## Task goal
No pictures, please. Copy exactly the lines from the one with "The width and" through the final line below.

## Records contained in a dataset
::::::::

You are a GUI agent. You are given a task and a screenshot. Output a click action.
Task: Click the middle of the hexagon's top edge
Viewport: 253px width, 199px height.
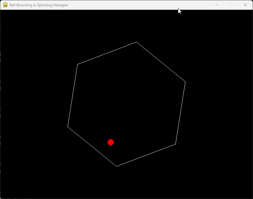pos(107,53)
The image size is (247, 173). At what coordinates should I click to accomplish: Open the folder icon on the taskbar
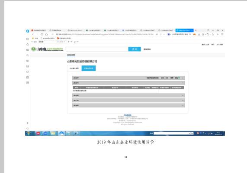click(53, 134)
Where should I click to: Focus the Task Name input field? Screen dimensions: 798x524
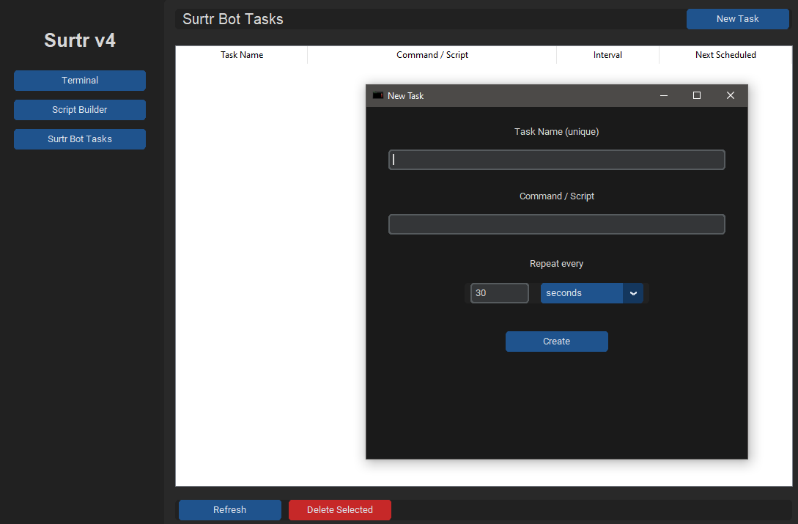(x=556, y=159)
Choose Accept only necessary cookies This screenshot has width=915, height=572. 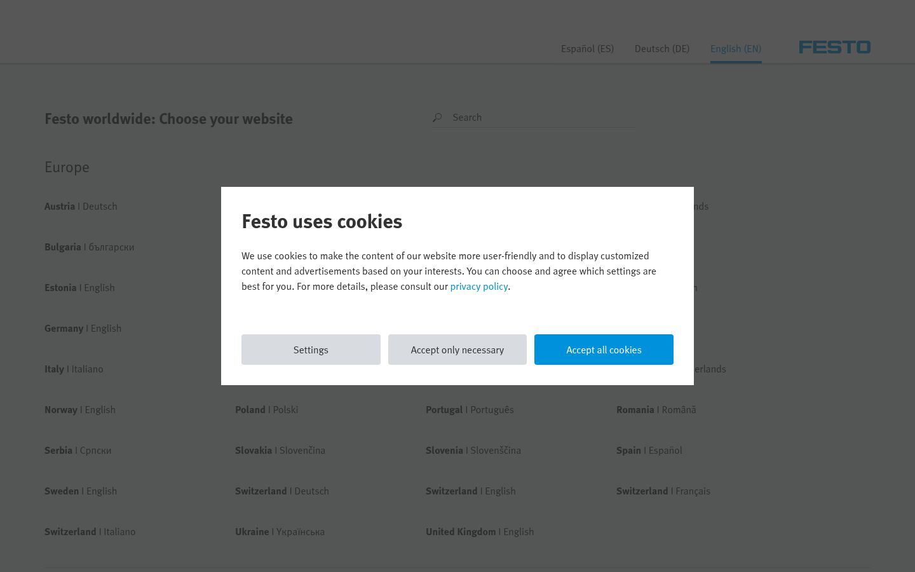click(458, 350)
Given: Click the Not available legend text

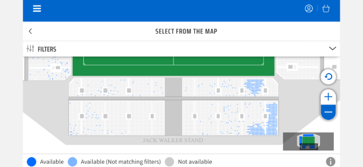Looking at the screenshot, I should pyautogui.click(x=195, y=162).
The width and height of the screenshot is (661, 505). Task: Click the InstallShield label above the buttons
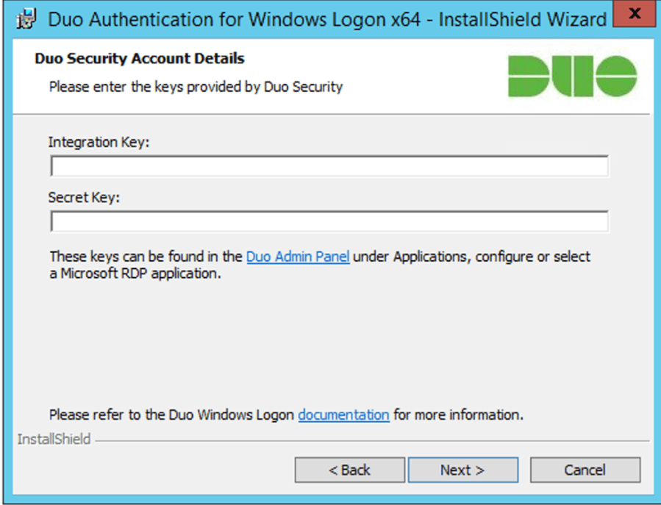click(x=54, y=440)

::::::::

## Written solution
The width and height of the screenshot is (661, 505). Task: Click the InstallShield label above the buttons
click(x=54, y=440)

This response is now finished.